The University of Michigan's Elizabeth Caroline Crosby, 69, topflight neuroanatomist and the first woman to be appointed a full professor at Michigan's medical school. For five years after she got her Ph.D. from the University of Chicago in 1915, intense, energetic Elizabeth Crosby served as principal and superintendent of schools in Petersburg, Mich., at one point also coached the boys' basketball team.
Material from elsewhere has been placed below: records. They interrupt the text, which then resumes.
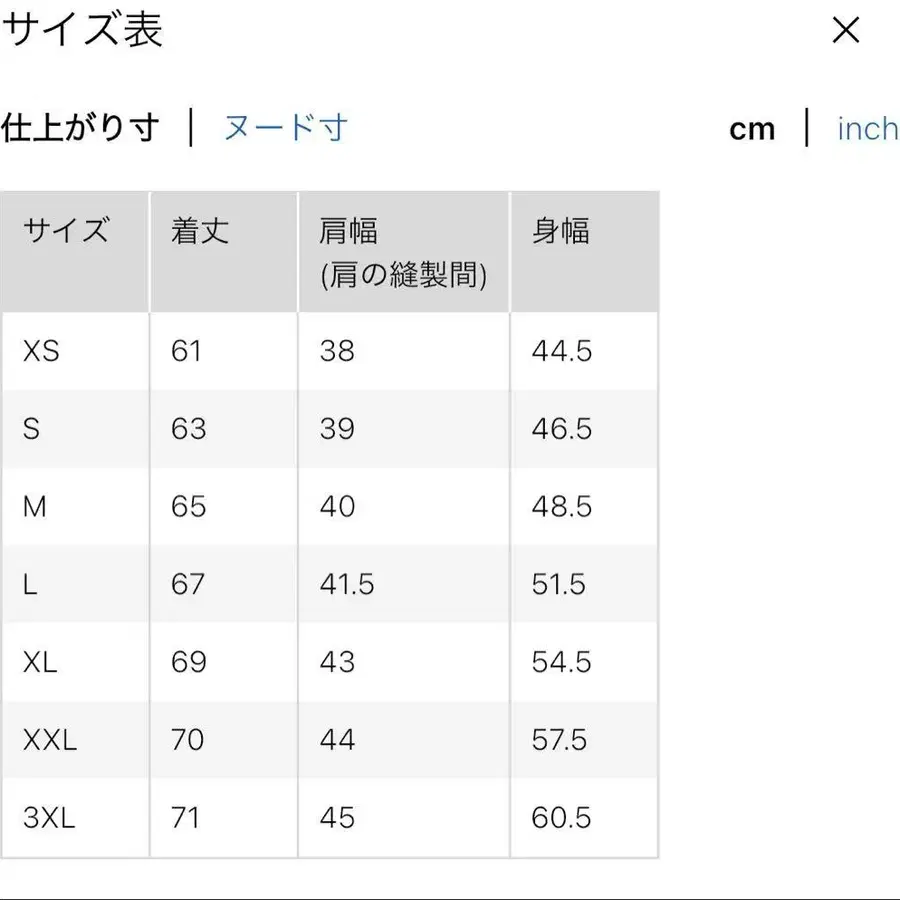Switch units to inch
Image resolution: width=900 pixels, height=900 pixels.
coord(866,128)
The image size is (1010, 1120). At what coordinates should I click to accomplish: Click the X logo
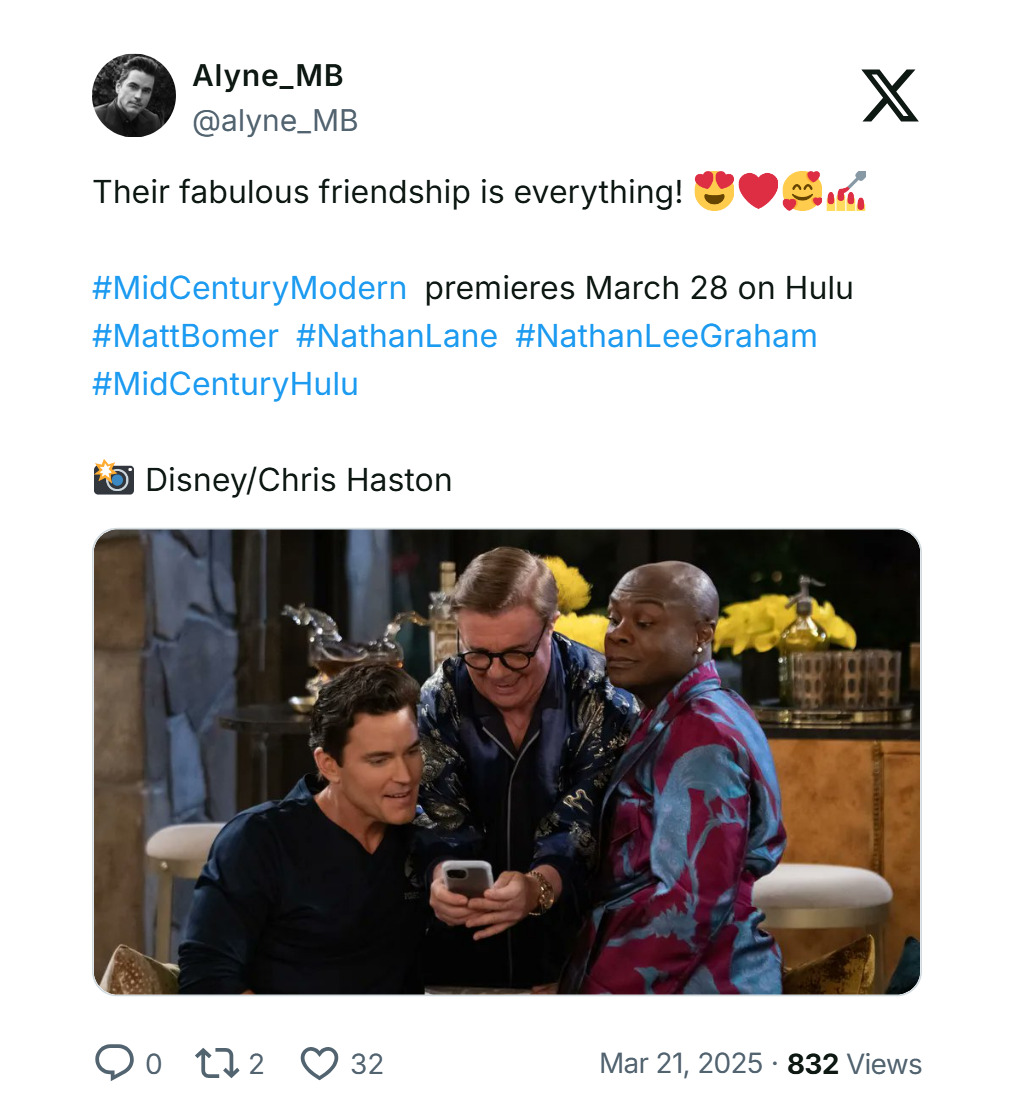[889, 96]
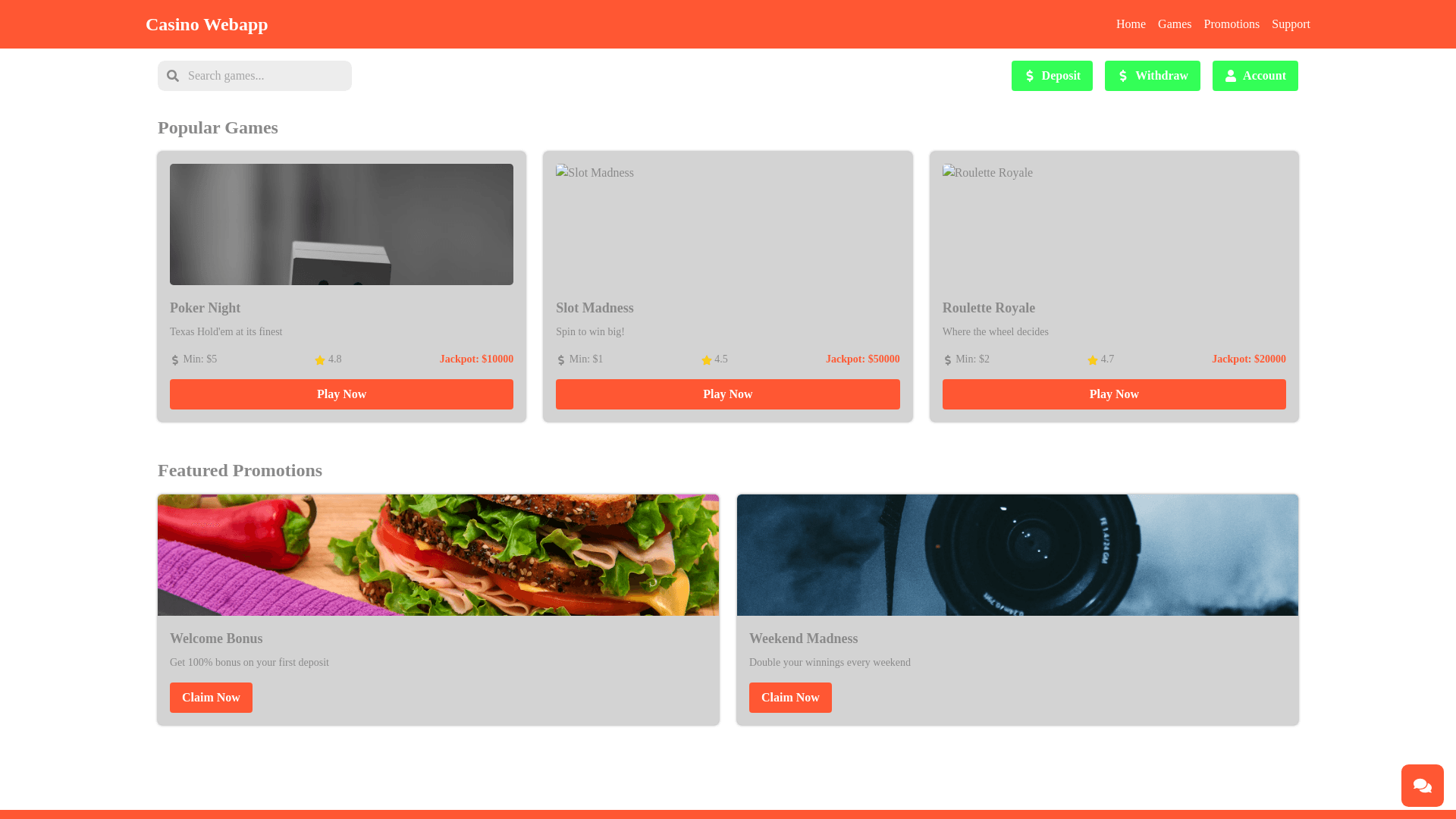Click the Casino Webapp logo title
Viewport: 1456px width, 819px height.
[206, 24]
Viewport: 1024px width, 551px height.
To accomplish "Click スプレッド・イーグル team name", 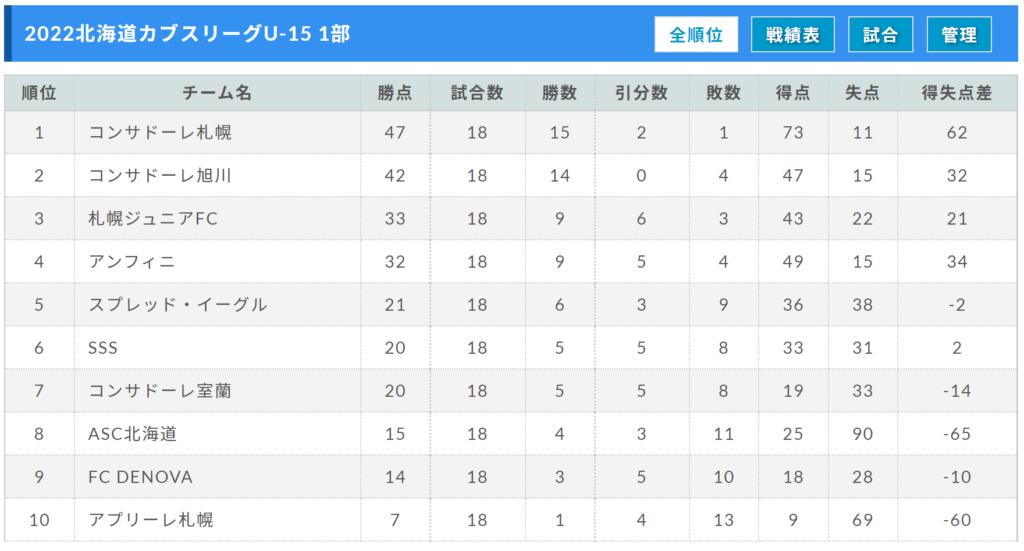I will [x=178, y=305].
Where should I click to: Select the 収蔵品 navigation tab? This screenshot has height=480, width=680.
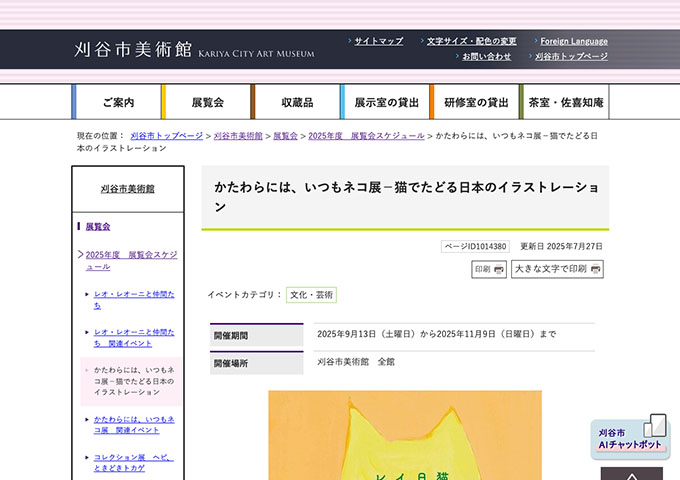click(x=297, y=102)
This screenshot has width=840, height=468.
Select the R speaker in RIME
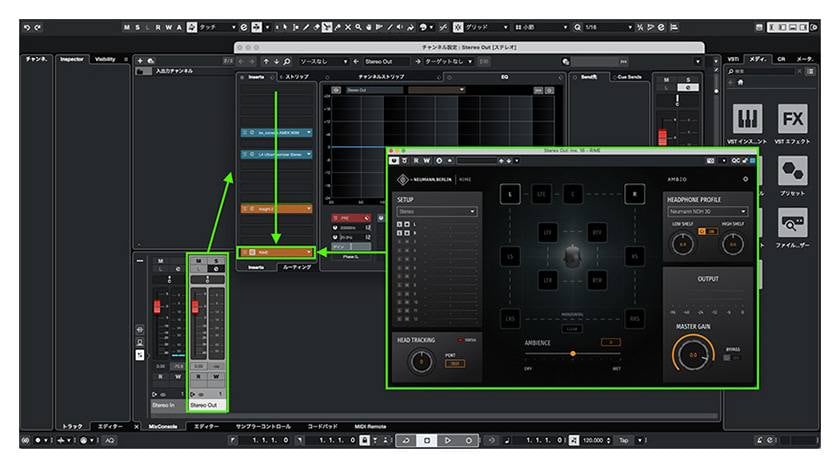(x=634, y=194)
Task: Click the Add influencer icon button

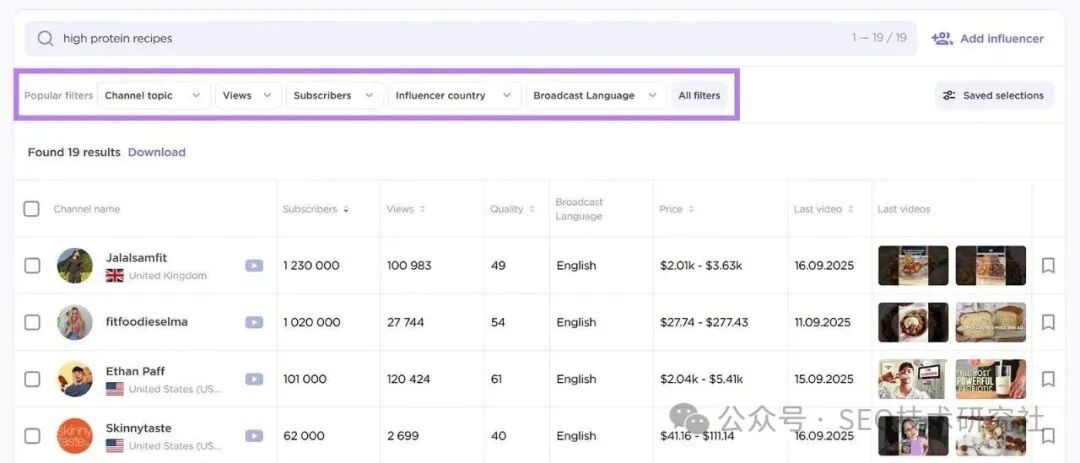Action: (x=941, y=39)
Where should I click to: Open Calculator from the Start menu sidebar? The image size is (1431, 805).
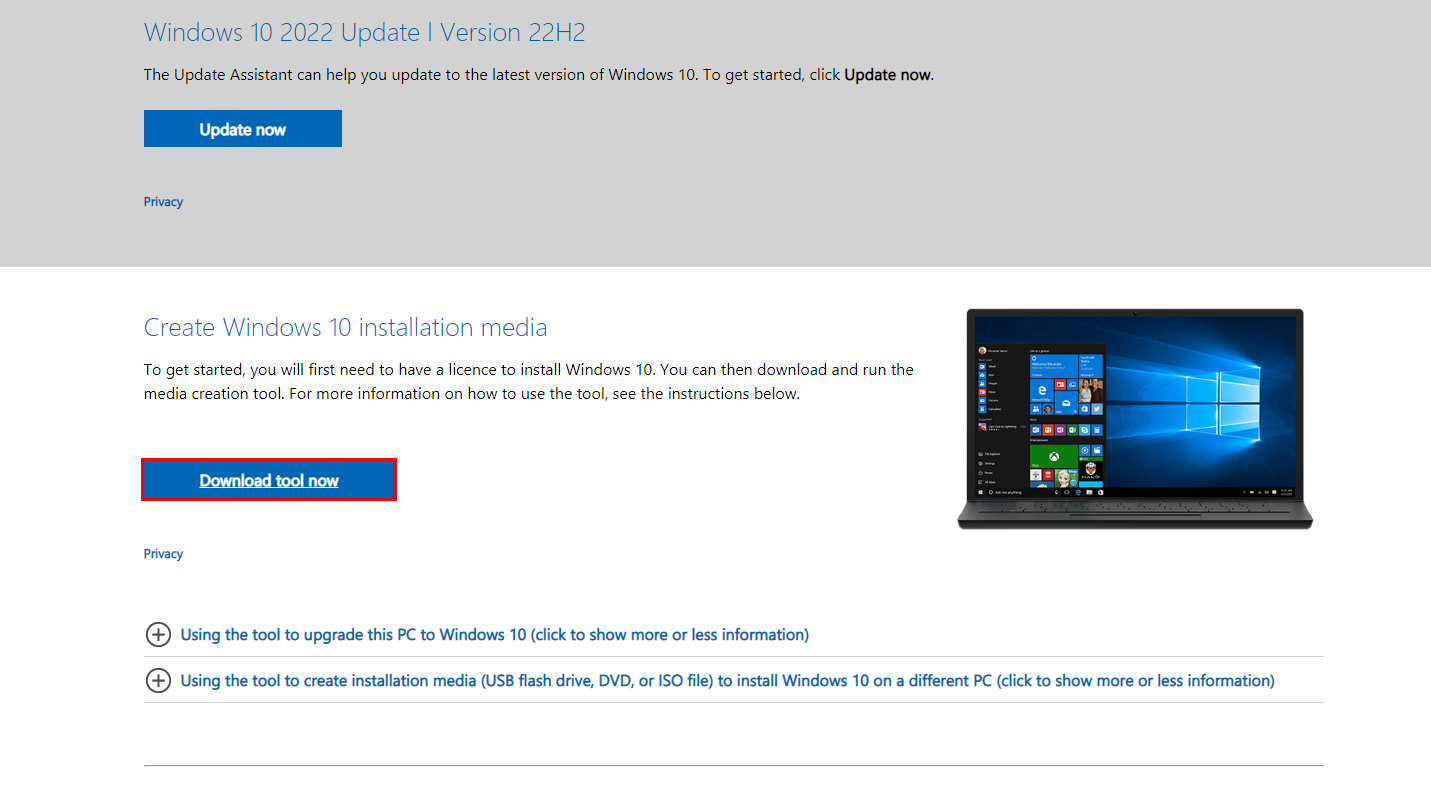point(983,407)
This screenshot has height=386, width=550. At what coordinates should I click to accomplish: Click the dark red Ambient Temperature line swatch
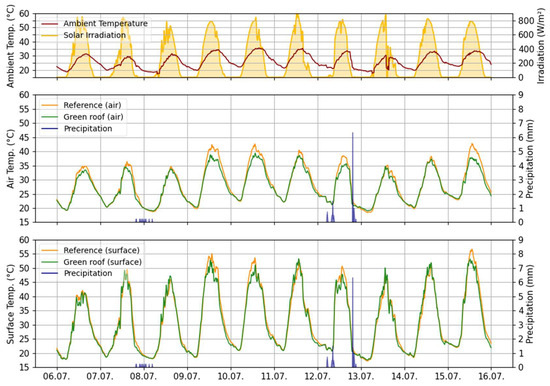tap(49, 24)
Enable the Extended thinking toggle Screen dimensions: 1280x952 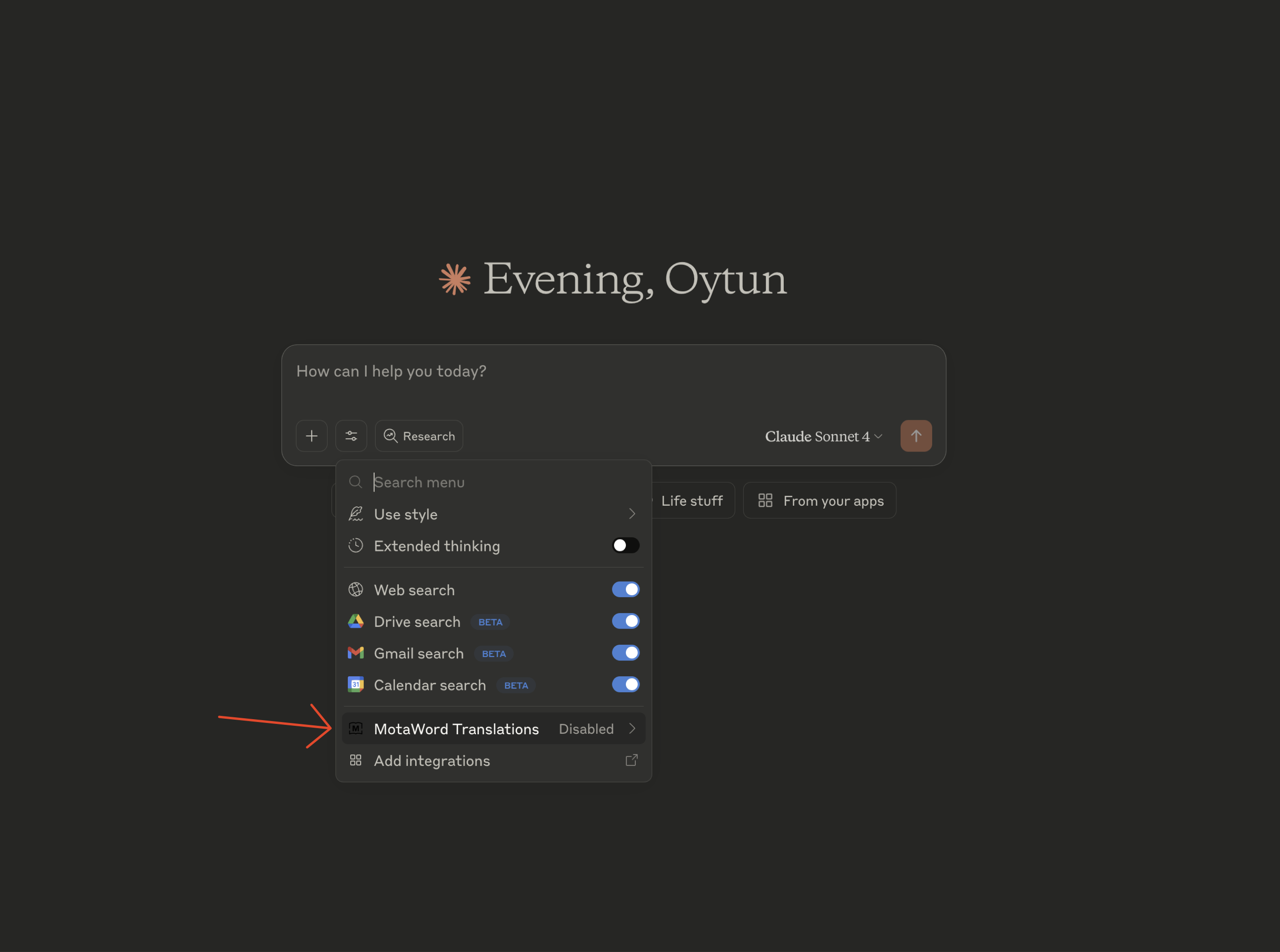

She began teaching at the U. of Michigan in 1920, during her years there wrote and edited some of medicine's basic works on neuroanatomy, gathered probably the largest collection of sub-mammalian and mammalian brains in the world. At Ann Arbor, she earned a sparkling set of honorary degrees and a sentimental tag from student physicians: "Angel of the medical school."